Update: See this post for a more detailed exploration of how well log n, square root of n, and another method approximate dn.

Update 2: Ashley Kanter’s approximation was supposed to be 3 (log10 n) 0.75 rather than 3 log10 (n0.75) and is a very good approximation. This is also addressed in the link in the first update.


Here’s some Python code to try things out.

    import numpy as np
    from scipy.stats import norm


    n = 20
    for _ in range(5):
        x = norm.rvs(size=n)
        w = x.max() - x.min()
        print(x.std(ddof=1), w/np.log(n))

And here are the results.

    |   std | w/d_n |
    | 0.930 | 1.340 |
    | 0.919 | 1.104 |
    | 0.999 | 1.270 |
    | 0.735 | 0.963 |
    | 0.956 | 1.175 |

It seems the range method has more variance, though notice in the fourth row that the standard estimate can occasionally wander pretty far from the theoretical value of 1 as well.

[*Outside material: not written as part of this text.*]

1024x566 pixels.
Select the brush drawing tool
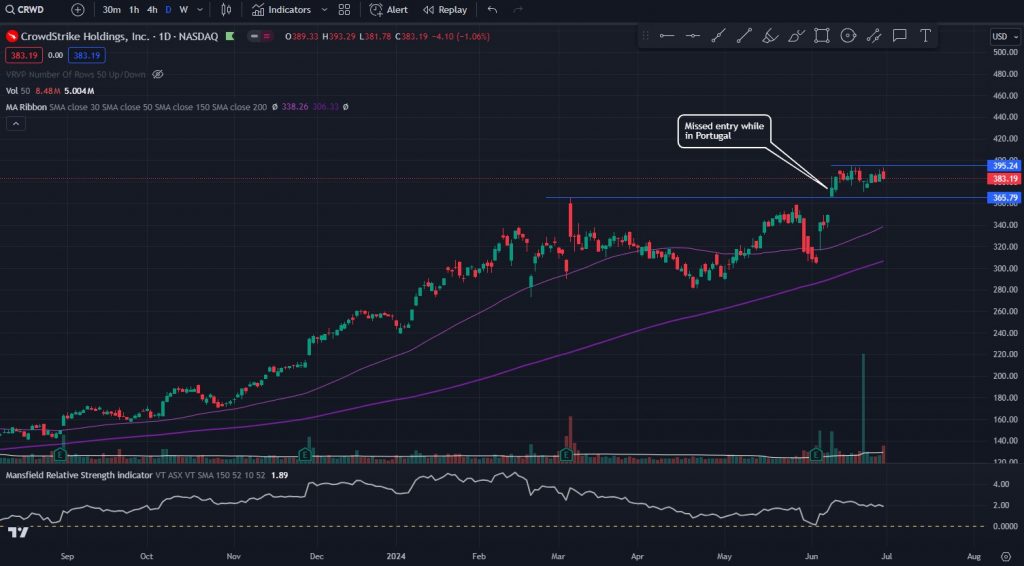(x=770, y=36)
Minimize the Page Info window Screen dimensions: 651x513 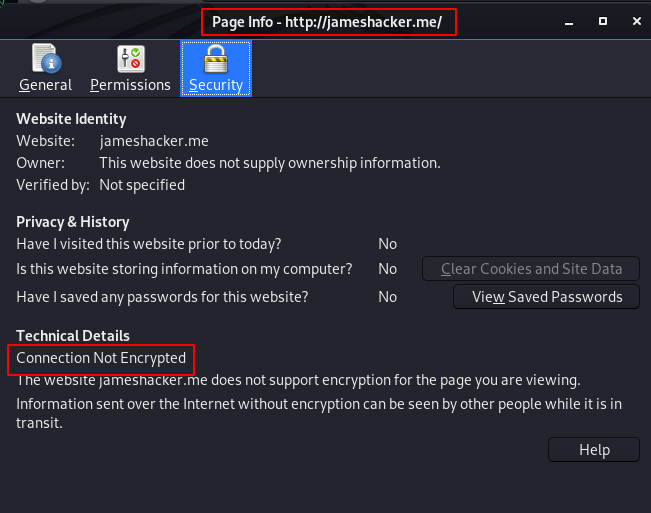(569, 22)
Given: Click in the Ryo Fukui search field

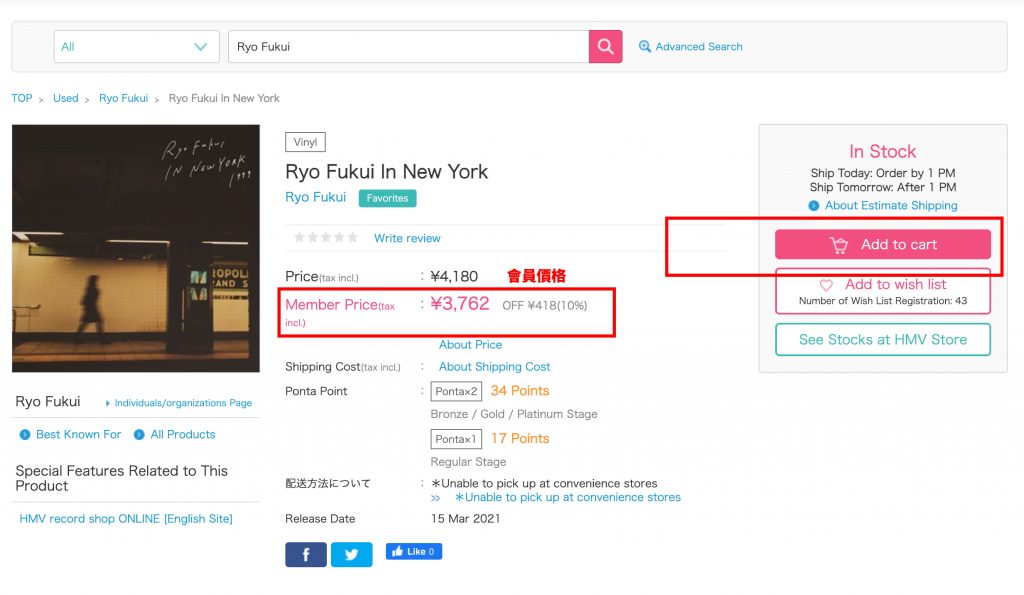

We get similar results when we increase n to 50.

    |   std | w/d_n |
    | 0.926 | 1.077 |
    | 0.889 | 1.001 |
    | 0.982 | 1.276 |
    | 1.038 | 1.340 |
    | 1.025 | 1.209 |

Not-so-simple extension

There are ways to improve the range method, if by “improve” you mean make it more accurate. One way is to divide the sample into random partitions, apply the method to each partition, and average the results. If you’re going to do this, partitions of size 8 are optimal [1]. However, the main benefit of the range method [2] is its simplicity.

Related posts

[1] F. E. Grubbs and C. L. Weaver (1947). The best unbiased estimate of a population standard deviation based on group ranges. Journal of the American Statistical Association 42, pp 224–41

[2] The main advantage now is its simplicity, When it was discovered, the method reduced manual calculation, and so it could have been worthwhile to make the method a little more complicated as long as the calculation effort was still less than that of the standard method.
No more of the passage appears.